ANALYSES

Burkina Faso, un putsch révélateur d’une grande fragilité politique

Tribune
18 septembre 2015
Le général Gilbert Diendéré, ancien chef d’état-major et bras droit de l’ancien président Blaise Compaoré en exil depuis le 31 octobre 2014, a pris la tête des putschistes issus du Régiment de la Sécurité présidentielle (RSP) qui ont renversé le 16 septembre les autorités de transition au Burkina Faso. Il a promis d’organiser « rapidement » des élections prévues à l’origine pour le 11 octobre 2015.

Les violences qui ont eu lieu lors de ce coup d’Etat ont fait au moins trois morts et une soixantaine de blessés, des militaires qui quadrillaient la capitale, tirant pour disperser les manifestants hostiles au coup d’Etat.

Les réactions internationales ont été unanimes pour réclamer la libération du Président de transition Mathieu Kafando, du premier ministre Isaac Zida (lui-même un officier du RSP) et les ministres arrêtés lors du Conseil des ministres.
Ban Ki-moon, le secrétaire général de l’Organisation des Nations unies, a formulé sa « ferme condamnation du coup d’Etat » dans le pays et a estimé que « les responsables de ce coup d’Etat et de ses conséquences devaient rendre des comptes ». La France a adopté la même attitude, tout en indiquant que le contingent militaire français présent au Burkina Faso n’a « pas à interférer » dans les événements en cours à Ouagadougou.

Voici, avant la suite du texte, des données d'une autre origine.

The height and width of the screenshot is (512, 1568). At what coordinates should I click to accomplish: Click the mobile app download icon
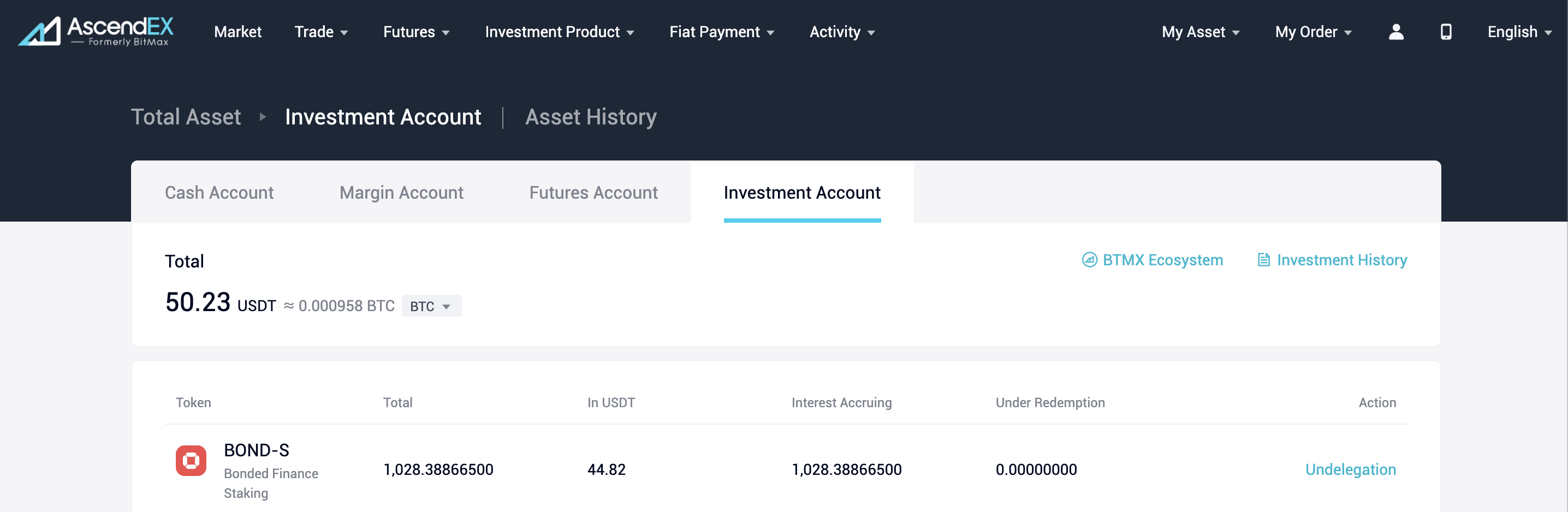[x=1446, y=32]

Cette situation est révélatrice d’une faiblesse chronique des institutions démocratiques africaines. La transition politique née de l’insurrection exemplaire conduite il y a onze mois par la société civile avait suscité beaucoup d’espoir. Hélas, les erreurs ont été nombreuses. L’exclusion par les organes de transition d’un certain nombre de candidats du Congrès pour la démocratie et le progrès (CDP), l’ancien parti au pouvoir, aux législatives et à la présidentielle, dont Djibrill Bassolé, l’ancien ministre des Affaires étrangères de Blaise Compaoré, parce qu’ils avaient pris une position favorable à l’amendement constitutionnel permettant à Blaise Compaoré de briguer un nouveau mandat après 27 ans au pouvoir, a fourni un prétexte au RSP pour intervenir. Arque-boutés à cette position, les responsables de la transition se sont discrédités, quitte à aller contre la décision de la Cour de justice de la Communauté économique des Etats d’Afrique de l’Ouest (CEDEAO) qui a invalidé en juillet le nouveau code électoral. La saisie de plusieurs milliers de fausses cartes d’électeurs en septembre avait encore un peu plus contribué à renforcer la défiance envers la classe politique. L’annonce de la dissolution du RSP composé de 1200 hommes par son intégration dans l’armée régulière était aussi vécue comme une provocation par des soldats jusque-là choyés par le régime et largement indépendants. La prise de risques était forte. Le hasard de calendrier s’en est mêlé. Le juge d’instruction en charge de l’enquête sur l’assassinat de Thomas Sankara en 1987 venait de convoquer les avocats des parties civiles pour leur communiquer les résultats de l’autopsie du corps présumé de l’ex-président.  Gilbert Diendéré est sous le feu des projecteurs pour son rôle trouble dans cet assassinat jamais élucidé. C’est lui qui en effet supervisait son arrestation qui tournera au bain de sang.

La transition a brutalement déraillé et le Burkina Faso, qui a longtemps figuré parmi les bons élèves des bailleurs de fonds internationaux se retrouve fragilisé et déchiré. On attend une attitude claire et unanime des partis en présence et de leurs candidats aux élections, à commencer par les deux principaux rivaux, Roch Kaboré et Zéphirin Diabré, qui jusqu’à présent semblaient se satisfaire de la mise à l’écart des candidats proches de Blaise Compaoré. On peut aussi compter sur la vigilance, voire sur l’activisme des associations de la société civile, notamment du célèbre groupe « le balais citoyen » pour ne pas accepter une régression institutionnelle et démocratique.

Enfin, la position et l’intervention des pays voisins dont les institutions sont les mieux assises (Ghana, Sénégal et Bénin en particulier) seront cruciales. Ce coup d’Etat pourrait menacer la stabilité de la sous-région. Plusieurs pays organisent des élections présidentielles dans les prochains mois : la Côte d’Ivoire et la Guinée en octobre, le Niger en février 2016. Et le Mali est toujours dans un état de grande vulnérabilité. Si le chaos s’installe au Burkina Faso, cela risque d’entériner les déséquilibres d’une région avec des issues politiques et sécuritaires incertaines et, au-delà, de conforter le doute sur la démocratisation en marche en Afrique subsaharienne.